[Date Prev][Date Next] [Thread Prev][Thread Next] [Date Index] [Thread Index]

Bug#99933: second attempt at more comprehensive unicode policy



Colin Walters <walters@debian.org> writes:

> I don't think so.  I have put forth many real-world scenarios in which
> using national charsets for filenames simply breaks, in ways that are
> basically impossible to fix.  You may be able to get away with using a
> national charset on a machine where everyone speaks the same language,
> and never interacts with speakers of another language, but that's about
> it.

Don't you think this is a common case? I'd even say more common than
your scenarios. At least common enough that it should be acknowledged.

> Again, my policy proposal does *not* (I am 95% sure) create any new RC
> bugs.  The only "must" is for filenames actually included in packages.  
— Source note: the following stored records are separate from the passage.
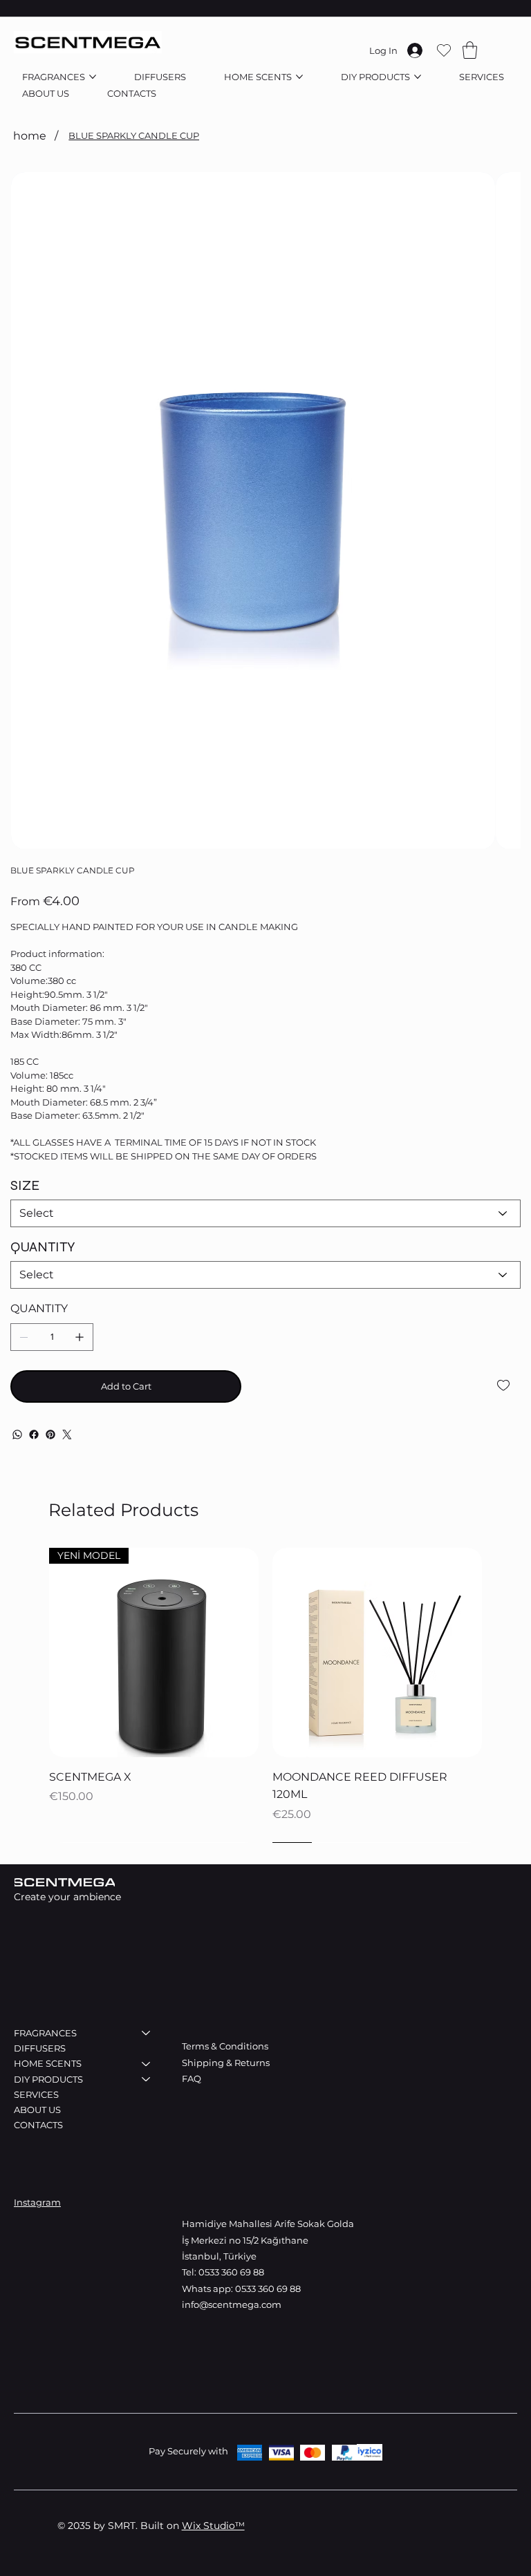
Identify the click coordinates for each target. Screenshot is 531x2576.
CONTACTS (38, 2124)
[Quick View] (377, 1652)
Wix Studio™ (213, 2525)
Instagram (37, 2202)
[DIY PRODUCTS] (146, 2079)
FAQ (191, 2078)
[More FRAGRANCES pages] (92, 76)
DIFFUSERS (40, 2048)
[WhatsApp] (17, 1434)
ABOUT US (37, 2109)
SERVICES (36, 2094)
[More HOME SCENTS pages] (299, 76)
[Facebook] (34, 1434)
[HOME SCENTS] (146, 2063)
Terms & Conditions (225, 2046)
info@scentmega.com (231, 2304)
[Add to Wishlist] (504, 1385)
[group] (265, 1695)
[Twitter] (67, 1434)
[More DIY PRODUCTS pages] (417, 76)
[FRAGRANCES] (146, 2032)
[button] (470, 50)
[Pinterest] (50, 1434)
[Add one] (79, 1337)
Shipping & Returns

I am not concerned about RC bugs in mine or others packages. My point
is that ways how things have worked up to now will no longer, and this
can be avoided.

> First of all, there is no need for 'if and only if'.  Programs can
> always try to decode filenames in UTF-8, and if that fails, then try the
> locale's charset.

This will invariably interpret some non-ASCII non-UTF8 filenames wrong.

> Again, note this part of my proposal is still not a "must".  Your
> programs will not get RC bugs for a lack of UTF-8 support for filenames.

But it will condone or even suggest broken behaviour like Gnome2's.

> Well, you might have to set G_BROKEN_FILENAMES.

Considering old standards broken because a newer one exists is just
ridiculous.

I still think taking LC_CTYPE unconditionally as a hint is the best
solution. People who don't care (e.g. USians) are happy with any
solution. People that have it at an older encoding get some slack.
People like you should already have it at UTF8 and get all the fun
right away.

> But this is the whole reason we are switching to UTF-8; so programs
> will not have to deal with the nightmare of recoding filenames!

No argument there.

> I've noticed that UTF-8 sometimes makes zsh unhappy, [...]

That's quite an understatement. The commandline editor can't deal with
multibyte characters in any way. So for example entering an o umlaut
and then deleting it gets you in trouble, because zsh does not handle
the two byte sequence as one character.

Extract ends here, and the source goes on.